§ What is required: Filter the records below and copy every line containing the word "Uncheck".

___ Data for review

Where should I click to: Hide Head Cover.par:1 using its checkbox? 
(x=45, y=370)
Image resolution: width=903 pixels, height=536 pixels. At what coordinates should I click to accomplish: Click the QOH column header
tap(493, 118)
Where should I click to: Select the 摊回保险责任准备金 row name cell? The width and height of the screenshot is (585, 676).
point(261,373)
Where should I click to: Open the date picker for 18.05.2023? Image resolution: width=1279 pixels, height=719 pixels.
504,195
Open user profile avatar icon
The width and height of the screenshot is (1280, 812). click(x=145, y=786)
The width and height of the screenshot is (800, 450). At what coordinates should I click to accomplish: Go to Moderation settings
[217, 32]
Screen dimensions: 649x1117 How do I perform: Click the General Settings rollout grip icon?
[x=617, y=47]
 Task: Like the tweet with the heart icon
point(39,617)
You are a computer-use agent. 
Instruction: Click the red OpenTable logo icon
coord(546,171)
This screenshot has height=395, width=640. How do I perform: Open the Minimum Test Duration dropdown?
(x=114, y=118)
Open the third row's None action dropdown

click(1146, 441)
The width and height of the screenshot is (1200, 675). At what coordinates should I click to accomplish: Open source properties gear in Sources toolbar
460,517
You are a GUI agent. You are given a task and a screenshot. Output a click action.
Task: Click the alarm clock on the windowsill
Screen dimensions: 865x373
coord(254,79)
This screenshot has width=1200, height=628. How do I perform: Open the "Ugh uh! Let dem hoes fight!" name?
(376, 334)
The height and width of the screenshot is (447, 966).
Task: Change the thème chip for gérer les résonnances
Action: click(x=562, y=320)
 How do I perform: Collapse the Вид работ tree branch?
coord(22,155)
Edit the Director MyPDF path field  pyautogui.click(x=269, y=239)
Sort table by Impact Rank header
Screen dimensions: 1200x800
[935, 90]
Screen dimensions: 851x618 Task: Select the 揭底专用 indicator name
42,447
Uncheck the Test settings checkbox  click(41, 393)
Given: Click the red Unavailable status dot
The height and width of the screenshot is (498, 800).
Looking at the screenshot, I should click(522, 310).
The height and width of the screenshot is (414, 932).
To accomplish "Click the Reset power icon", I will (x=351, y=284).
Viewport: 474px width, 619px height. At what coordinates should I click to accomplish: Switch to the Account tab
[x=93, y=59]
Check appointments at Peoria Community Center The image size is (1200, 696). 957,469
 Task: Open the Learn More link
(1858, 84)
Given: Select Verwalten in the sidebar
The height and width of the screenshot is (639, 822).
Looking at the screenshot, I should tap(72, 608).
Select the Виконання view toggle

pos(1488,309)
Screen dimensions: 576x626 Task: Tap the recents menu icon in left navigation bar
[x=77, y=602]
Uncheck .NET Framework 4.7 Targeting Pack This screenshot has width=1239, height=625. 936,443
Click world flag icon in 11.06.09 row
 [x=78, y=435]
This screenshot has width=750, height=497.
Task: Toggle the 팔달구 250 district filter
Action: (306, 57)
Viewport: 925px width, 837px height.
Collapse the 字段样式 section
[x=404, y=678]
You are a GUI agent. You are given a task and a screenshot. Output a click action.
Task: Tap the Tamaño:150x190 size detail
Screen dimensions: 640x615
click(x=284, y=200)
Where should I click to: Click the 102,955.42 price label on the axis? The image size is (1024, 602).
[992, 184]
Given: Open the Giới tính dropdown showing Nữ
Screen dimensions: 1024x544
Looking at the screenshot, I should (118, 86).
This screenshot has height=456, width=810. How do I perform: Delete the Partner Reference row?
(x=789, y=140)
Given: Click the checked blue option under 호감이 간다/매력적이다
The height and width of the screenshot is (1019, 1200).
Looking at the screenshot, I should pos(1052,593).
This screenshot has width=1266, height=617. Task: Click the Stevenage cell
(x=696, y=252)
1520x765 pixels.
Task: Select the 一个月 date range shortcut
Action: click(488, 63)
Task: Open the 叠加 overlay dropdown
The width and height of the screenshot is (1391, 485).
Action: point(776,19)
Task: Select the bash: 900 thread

______

§ Your response:
Uncheck the Test settings checkbox  click(41, 393)
Uncheck .NET Framework 4.7 Targeting Pack This screenshot has width=1239, height=625. 936,443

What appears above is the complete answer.